National US Estimates of Recombinant Tissue Plasminogen Activator Use. ICD-9 Codes Substantially Underestimate

Dawn Kleindorfer MD*; Christopher J. Lindsell PhD; Lawrence Brass MD; Walter Koroshetz MD; and Joseph P. Broderick MD

From the University of Cincinnati College of Medicine (D.K., C.J.L., J.P.B.), Ohio; Yale University (L.B.), New Haven, Conn; and the National Institute of Neurological Disorders and Stroke (W.K.), Bethesda, Md.

* To whom correspondence should be addressed. E-mail: dawn.kleindorfer{at}uc.edu.

Background and Purpose—Current US estimates of recombinant tissue plasminogen activator (rt-PA) use have been based either on extrapolation of regional studies or on administrative database estimates, both of which may have inherent biases. We sought to compare the utilization of rt-PA in acute ischemic stroke in the MEDPAR database to another national hospital database with drug utilization information.

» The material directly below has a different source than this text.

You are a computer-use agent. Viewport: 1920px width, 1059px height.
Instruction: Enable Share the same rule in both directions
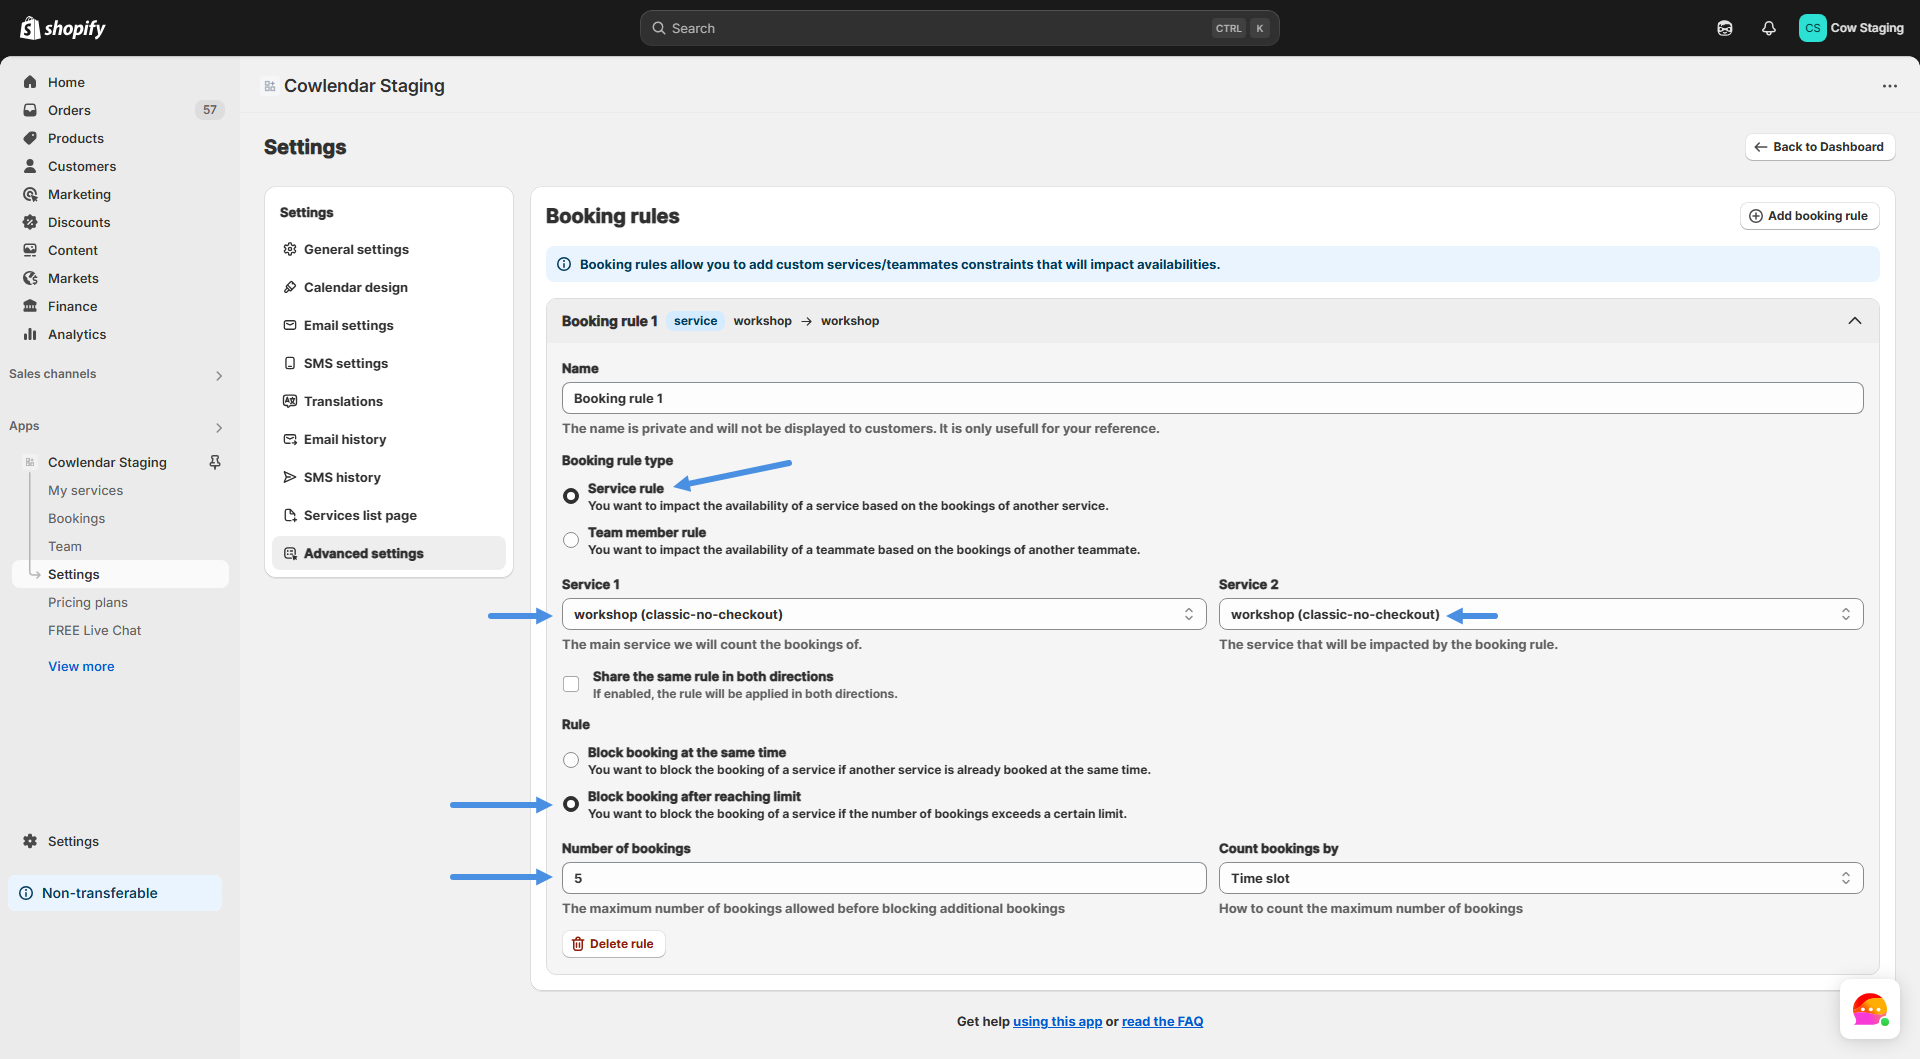coord(571,684)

Methods—Cases were defined as DRG 14,15, and 524 and ICD-9 code 99.1, which indicates cerebral thrombolysis, for fiscal year 2001 to 2004. Additionally, the Premier database was queried for rt-PA utilization documented in pharmacy records in those patients admitted for stroke. Change over time and difference between databases were tested using Poisson regression.

Results—When comparing databases, rt-PA use, as identified by ICD-9 code 99.1, was only documented in 0.95% of stroke cases in 2004 in MEDPAR, and 1.2% in the Premier database, which slightly increased by 0.04% to 0.09% over time. Analysis of pharmacy billing records increased the estimate to 1.82%. Exclusion of cases younger than 65years excluded 43% of cases treated with rt-PA. In 2004, 12.7% of cases receiving thrombolytic had either a TIA or a hemorrhagic stroke ICD-9 code.

Conclusions—We estimate the rate of rt-PA use in the United States to be 1.8% to 2.1% of ischemic stroke patients. The rate of thrombolytic use for ischemic stroke was slightly increasing between 2001 and 2004 at a rate of 0.04% to 0.09% per year. A significant proportion of patients treated with rt-PA are likely miscoded as either TIA or hemorrhagic stroke. We conservatively estimate that 10 800 to 12 600 patients received rt-PA in 2004.